As you would expect the most interesting character in the book is the Opera Ghost himself. I suspect Erik may be the prototype for the fictional psychopathic geniuses like Hannibal Lector. His wide range of abilities makes him almost superhuman: brilliant singer, genius architect, magician, ventriloquist, weapon expert etc.

“You must not think, Raoul, that he is simply a man who amuses himself by living underground. He does things that no other man could do; he knows things which nobody in the world knows.”

The most enjoyable aspect of the book for me is Erik popping up unseen all over the place in the Paris Opera, thanks to his stealth and the numerous secret passages that he created. He often seems like an omnipotent supernatural creature. His subterranean lair is an eerie creation and very atmospheric. The intensity of his madness is also awesome.

The other characters are somewhat less successfully developed. Christine Daaé is too good to be believable, her lover Vicomte Raoul de Chagny comes across like an impassioned idiot most of the time. In spite of his zombie-face and pizza-like complexion, Erik seems a much better prospect than whiny Raoul. The only interesting secondary character is a mysterious man called The Persian who knows more about Erik than anybody else.

Erik’s only foible is his love for Christine Daaé which causes a lot of grief for all parties concerned. Erik’s ugliness is off the scale, with a face not even a mother could love, so of course what he wants most in the would is to be loved. The Phantom of the Opera is – as you would expect – a story of an unrequited and obsessive love. It is also a story of extreme loneliness and madness.

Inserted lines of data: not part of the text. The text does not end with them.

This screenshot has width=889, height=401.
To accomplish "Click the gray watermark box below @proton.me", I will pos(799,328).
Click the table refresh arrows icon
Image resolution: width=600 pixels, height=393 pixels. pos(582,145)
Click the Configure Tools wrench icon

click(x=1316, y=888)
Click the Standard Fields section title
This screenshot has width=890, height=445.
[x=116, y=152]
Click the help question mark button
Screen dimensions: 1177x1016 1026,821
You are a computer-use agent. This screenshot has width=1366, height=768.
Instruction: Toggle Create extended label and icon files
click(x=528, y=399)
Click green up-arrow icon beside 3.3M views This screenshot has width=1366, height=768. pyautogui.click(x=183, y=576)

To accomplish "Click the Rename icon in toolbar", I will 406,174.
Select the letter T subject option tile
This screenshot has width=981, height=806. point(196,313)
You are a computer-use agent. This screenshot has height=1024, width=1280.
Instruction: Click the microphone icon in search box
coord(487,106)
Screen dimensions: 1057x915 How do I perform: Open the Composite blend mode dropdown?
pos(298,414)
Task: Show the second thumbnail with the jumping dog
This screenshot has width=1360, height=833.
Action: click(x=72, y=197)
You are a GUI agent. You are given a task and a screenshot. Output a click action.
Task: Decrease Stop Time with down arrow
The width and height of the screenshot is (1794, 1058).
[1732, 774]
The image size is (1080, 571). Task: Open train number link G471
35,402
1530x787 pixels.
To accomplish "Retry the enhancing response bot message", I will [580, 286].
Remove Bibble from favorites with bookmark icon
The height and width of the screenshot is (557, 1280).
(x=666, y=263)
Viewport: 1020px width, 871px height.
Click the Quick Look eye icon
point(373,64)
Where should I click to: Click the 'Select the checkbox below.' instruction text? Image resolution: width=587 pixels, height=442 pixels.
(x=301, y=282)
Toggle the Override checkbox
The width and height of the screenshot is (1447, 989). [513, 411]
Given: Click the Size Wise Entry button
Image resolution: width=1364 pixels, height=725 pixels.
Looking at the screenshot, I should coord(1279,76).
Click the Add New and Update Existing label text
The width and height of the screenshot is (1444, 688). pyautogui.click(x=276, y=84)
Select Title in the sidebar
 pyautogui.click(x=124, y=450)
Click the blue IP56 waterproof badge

I had a really good time reading/listening to the book (hopping back and forth between audiobook** and e-book as appropriate). If you are looking for a book to read during Halloween and don’t want to spend any money The Phantom of the Opera is just the thing.
* Can't put in Whovian reference, may as well do Star Wars.

**Free audiobook from Librivox (of course) nicely read by Ralph Snelson. Thank you!